-------- Extracted material --------

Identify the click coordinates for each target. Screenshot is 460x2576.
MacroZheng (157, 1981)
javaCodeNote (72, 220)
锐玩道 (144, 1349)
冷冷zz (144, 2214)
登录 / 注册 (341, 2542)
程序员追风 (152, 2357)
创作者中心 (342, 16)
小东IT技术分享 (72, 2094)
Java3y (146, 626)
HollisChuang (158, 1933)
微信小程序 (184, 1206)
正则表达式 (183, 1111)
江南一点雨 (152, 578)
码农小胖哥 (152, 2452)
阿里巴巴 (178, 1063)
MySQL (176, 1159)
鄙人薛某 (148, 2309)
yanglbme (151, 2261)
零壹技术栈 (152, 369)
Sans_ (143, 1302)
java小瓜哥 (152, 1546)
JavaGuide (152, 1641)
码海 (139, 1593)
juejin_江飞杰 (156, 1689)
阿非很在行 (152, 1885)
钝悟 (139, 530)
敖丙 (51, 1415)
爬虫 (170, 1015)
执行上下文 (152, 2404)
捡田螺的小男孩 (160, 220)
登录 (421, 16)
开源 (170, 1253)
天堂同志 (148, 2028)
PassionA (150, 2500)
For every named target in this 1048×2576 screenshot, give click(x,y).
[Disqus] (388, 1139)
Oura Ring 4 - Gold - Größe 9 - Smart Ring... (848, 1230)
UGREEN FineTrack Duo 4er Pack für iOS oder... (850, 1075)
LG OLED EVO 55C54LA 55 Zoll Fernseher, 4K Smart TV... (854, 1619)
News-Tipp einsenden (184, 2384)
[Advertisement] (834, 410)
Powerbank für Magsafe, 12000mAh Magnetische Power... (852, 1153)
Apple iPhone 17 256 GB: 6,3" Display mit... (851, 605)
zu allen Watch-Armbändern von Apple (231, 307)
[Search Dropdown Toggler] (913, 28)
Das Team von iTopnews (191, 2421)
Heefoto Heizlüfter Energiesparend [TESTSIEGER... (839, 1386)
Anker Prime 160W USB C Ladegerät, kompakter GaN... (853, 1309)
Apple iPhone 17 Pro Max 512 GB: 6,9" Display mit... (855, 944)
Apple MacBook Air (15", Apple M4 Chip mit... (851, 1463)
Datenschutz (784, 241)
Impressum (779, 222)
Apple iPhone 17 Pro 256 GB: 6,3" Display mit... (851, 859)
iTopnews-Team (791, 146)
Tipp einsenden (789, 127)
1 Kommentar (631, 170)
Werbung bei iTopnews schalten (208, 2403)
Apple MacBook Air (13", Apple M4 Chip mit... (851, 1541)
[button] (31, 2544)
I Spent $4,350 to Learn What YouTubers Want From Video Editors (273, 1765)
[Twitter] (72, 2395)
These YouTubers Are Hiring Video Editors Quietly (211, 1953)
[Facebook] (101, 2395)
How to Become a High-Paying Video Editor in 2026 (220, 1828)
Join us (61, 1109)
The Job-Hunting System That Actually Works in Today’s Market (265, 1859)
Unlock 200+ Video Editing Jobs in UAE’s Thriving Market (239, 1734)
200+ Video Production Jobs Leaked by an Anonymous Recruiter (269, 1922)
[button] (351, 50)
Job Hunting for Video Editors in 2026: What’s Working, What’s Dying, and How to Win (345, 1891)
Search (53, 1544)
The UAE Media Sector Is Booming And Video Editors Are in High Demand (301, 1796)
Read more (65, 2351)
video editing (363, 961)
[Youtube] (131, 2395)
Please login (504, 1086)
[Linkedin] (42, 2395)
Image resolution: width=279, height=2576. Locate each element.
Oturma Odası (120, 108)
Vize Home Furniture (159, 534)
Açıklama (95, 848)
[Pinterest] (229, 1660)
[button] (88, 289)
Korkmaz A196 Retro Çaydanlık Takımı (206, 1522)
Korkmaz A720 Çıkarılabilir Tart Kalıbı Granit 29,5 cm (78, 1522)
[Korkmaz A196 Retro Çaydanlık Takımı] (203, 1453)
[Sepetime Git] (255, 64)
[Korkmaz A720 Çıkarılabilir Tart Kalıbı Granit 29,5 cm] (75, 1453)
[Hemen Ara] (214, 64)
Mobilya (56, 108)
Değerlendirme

--------

→ Problem requirements
Reproduce verbatim only the segment of the listing bounded by the line containing "UGREEN FineTrack Duo" and the line containing "Join us (61, 1109)", with both boundary lines included.

→ Problem solution
UGREEN FineTrack Duo 4er Pack für iOS oder... (850, 1075)
LG OLED EVO 55C54LA 55 Zoll Fernseher, 4K Smart TV... (854, 1619)
News-Tipp einsenden (184, 2384)
[Advertisement] (834, 410)
Powerbank für Magsafe, 12000mAh Magnetische Power... (852, 1153)
Apple iPhone 17 256 GB: 6,3" Display mit... (851, 605)
zu allen Watch-Armbändern von Apple (231, 307)
[Search Dropdown Toggler] (913, 28)
Das Team von iTopnews (191, 2421)
Heefoto Heizlüfter Energiesparend [TESTSIEGER... (839, 1386)
Anker Prime 160W USB C Ladegerät, kompakter GaN... (853, 1309)
Apple iPhone 17 Pro Max 512 GB: 6,9" Display mit... (855, 944)
Apple MacBook Air (15", Apple M4 Chip mit... (851, 1463)
Datenschutz (784, 241)
Impressum (779, 222)
Apple iPhone 17 Pro 256 GB: 6,3" Display mit... (851, 859)
iTopnews-Team (791, 146)
Tipp einsenden (789, 127)
1 Kommentar (631, 170)
Werbung bei iTopnews schalten (208, 2403)
Apple MacBook Air (13", Apple M4 Chip mit... (851, 1541)
[button] (31, 2544)
I Spent $4,350 to Learn What YouTubers Want From Video Editors (273, 1765)
[Twitter] (72, 2395)
These YouTubers Are Hiring Video Editors Quietly (211, 1953)
[Facebook] (101, 2395)
How to Become a High-Paying Video Editor in 2026 (220, 1828)
Join us (61, 1109)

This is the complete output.